Online beauty guru wasn’t a legitimate career before Phan came along. Phan maintains that she was only responding to demand, that the beauty tips (like a mask made of crushed aspirin) garnered from her time spent at the salon where her mom was a manicurist had gotten enough attention on her blog that people began asking for makeup tutorials as well, and that video simply seemed like the most efficient mode of getting across that information. But while she may have been one of the first YouTubers offering such fare, she was also savvy, tailoring her approach to her message. “I was really inspired by Bob Ross,” she says of the legendary creator of “happy little trees.” “He wasn’t the best painter in the world,” but he was both calming and instructive, a good model for the “spalike” approach she envisioned.
When YouTube rolled out its Partners Program in 2007—the first that allowed online video content providers to monetize—she applied and, a couple years later, finally started making money: ten cents a day. Within six months, that figure had grown to $200 a week, enough money for Phan—who had once sold wholesale snacks to the kids at her high school to help pay her family’s bills—to quit her job at a sushi restaurant. “I’m like, ‘Hey, I’m giving you guys my two weeks. I’m going to be dedicating my time to YouTube.’ It was during the recession. They thought I was crazy.”
She wasn’t: In 2010, she became the first woman to get a million YouTube subscribers (she’s now closing in on a billion views), and Lancôme came calling, making her their official video makeup artist. Two years later, L’Oréal offered Phan her own makeup line, their first that would not be under the L’Oréal name. “Immediately I called my mother. She was doing someone’s pedicure, and I told her, ‘Today is the last day you’ll ever have to work.’ ”

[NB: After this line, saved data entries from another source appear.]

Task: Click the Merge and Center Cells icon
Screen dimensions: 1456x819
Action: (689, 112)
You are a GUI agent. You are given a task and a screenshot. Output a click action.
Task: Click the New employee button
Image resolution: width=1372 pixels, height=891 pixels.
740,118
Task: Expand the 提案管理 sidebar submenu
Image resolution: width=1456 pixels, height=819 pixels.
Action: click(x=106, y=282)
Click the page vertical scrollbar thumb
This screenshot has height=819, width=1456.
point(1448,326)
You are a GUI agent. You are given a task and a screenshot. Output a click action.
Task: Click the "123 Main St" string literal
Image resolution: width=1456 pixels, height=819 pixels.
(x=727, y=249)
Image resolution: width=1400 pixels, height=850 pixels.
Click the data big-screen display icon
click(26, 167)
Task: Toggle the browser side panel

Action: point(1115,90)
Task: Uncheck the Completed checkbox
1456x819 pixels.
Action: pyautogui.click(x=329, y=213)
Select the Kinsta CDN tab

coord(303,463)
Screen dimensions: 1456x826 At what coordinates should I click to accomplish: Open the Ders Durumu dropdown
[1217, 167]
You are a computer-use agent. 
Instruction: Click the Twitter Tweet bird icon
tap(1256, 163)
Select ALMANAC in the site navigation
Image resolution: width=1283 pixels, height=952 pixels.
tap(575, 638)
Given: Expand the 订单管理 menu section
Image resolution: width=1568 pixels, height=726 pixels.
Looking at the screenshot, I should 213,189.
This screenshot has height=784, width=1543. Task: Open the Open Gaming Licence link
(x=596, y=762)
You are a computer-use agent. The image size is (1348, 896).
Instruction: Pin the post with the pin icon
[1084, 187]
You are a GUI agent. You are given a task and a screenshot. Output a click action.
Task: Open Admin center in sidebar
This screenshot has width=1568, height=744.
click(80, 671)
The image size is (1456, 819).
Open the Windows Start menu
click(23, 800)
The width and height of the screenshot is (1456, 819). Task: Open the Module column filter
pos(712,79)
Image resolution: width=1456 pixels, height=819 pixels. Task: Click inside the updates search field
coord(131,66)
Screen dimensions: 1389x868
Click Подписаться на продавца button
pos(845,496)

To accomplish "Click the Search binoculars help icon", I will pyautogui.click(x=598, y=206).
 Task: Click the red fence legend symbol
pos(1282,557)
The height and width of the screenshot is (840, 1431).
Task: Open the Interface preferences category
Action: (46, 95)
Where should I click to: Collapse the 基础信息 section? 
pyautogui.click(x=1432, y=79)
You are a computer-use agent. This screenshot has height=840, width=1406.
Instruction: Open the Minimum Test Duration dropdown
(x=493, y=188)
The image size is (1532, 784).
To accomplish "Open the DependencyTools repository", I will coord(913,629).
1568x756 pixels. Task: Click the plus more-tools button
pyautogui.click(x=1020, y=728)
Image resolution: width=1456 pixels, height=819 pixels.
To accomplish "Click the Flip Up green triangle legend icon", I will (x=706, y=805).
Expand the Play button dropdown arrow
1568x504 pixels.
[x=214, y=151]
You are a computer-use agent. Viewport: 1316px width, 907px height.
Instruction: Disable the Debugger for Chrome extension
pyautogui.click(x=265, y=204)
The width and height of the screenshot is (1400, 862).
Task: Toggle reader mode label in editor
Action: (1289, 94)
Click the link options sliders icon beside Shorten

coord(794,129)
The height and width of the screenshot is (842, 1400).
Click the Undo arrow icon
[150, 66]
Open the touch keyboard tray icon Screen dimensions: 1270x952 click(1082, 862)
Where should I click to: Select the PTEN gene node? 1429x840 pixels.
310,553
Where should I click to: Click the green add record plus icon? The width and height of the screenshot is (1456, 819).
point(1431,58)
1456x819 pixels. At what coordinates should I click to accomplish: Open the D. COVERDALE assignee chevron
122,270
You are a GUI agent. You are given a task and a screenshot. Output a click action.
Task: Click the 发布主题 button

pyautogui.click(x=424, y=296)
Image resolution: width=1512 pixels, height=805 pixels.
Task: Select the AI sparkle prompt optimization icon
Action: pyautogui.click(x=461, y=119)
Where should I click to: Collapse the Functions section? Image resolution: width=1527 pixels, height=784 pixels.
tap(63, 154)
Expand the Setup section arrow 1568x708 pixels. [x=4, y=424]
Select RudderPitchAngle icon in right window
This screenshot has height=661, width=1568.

Phan’s production values have risen along with her internet fame (though she still says it’s a “pinprick” operation), and her ever-expanding oeuvre has grown somewhat fanciful: a Lady Gaga “Bad Romance” re-creation attracted more than 40 million views, and “Zombie Barbie” got close to 12 million. “I can’t go into Sephora anymore,” Phan says. “Every time I go, I get bombarded.” In fact, her brand has grown so quickly, and with so many tentacles into other companies, that she’s not even sure how much it’s worth. She’s currently in YouTube ads blanketing the New York City subway, and recently appeared in a national Diet Dr Pepper commercial. Even so, she says she’ll still make time to do a friend’s makeup for a first date or special occasion. “In the beauty department, I’m a really good friend to have.”